Current MTA Improvements

To be fair, a few areas have improved lately with respect to public transportation in Los Angeles. On MTA's side of it.

It appears that subway connections have been symmetrized between the Purple Line and the Red Line at Wilshire/Vermont, at least since a while back, according to one fellow who confirmed that the Metro Red Line train now defers departure until transferees from the Purple Line from the upper level (or, was it lower?) have had time to board that train. That was also the case when I last tried it. Finally some common sense is seen in such basic area.
(edited on 5/24) Not. Those must have been exceptions. Too bad. Sometimes dreaming is necessary though. The second train still arrogantly departs right in front of your face as you descend down the escalator from the upper level. In other words, no, the connections don't appear to be synchronized. Oh well. It must be that they sometimes, depending on, uh, the second train waits for transferring passengers before taking off, depending on... who's operating the train frankly. However, to expect the practice to be a new policy would be foolish. This is MTA after all. The worst of them all among major cities. It's the bloody worst. (end edit)

**Material**
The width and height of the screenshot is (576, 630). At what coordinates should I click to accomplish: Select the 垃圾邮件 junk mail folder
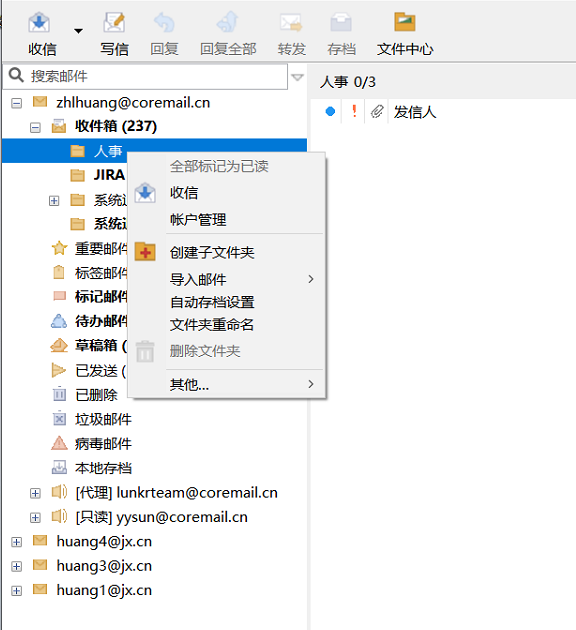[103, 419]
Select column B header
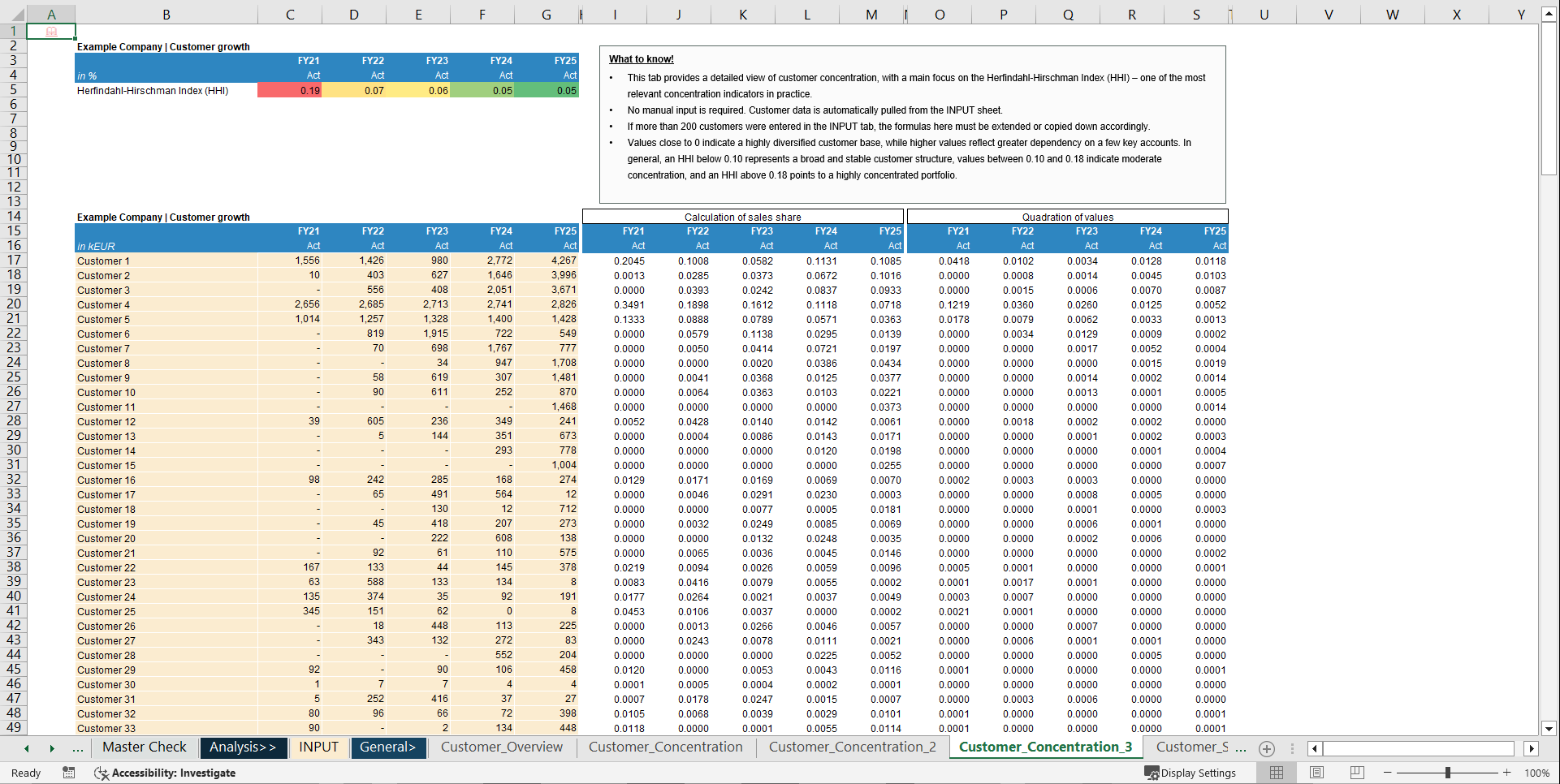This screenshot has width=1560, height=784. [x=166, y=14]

**What the exercise asks**
Please rewrite the passage on MTA improvements, starting at "It appears that" and ending at "such basic area.", changing "Purple Line" to "Gold Line" wherever it appears.

**Output of the exercise**
It appears that subway connections have been symmetrized between the Gold Line and the Red Line at Wilshire/Vermont, at least since a while back, according to one fellow who confirmed that the Metro Red Line train now defers departure until transferees from the Gold Line from the upper level (or, was it lower?) have had time to board that train. That was also the case when I last tried it. Finally some common sense is seen in such basic area.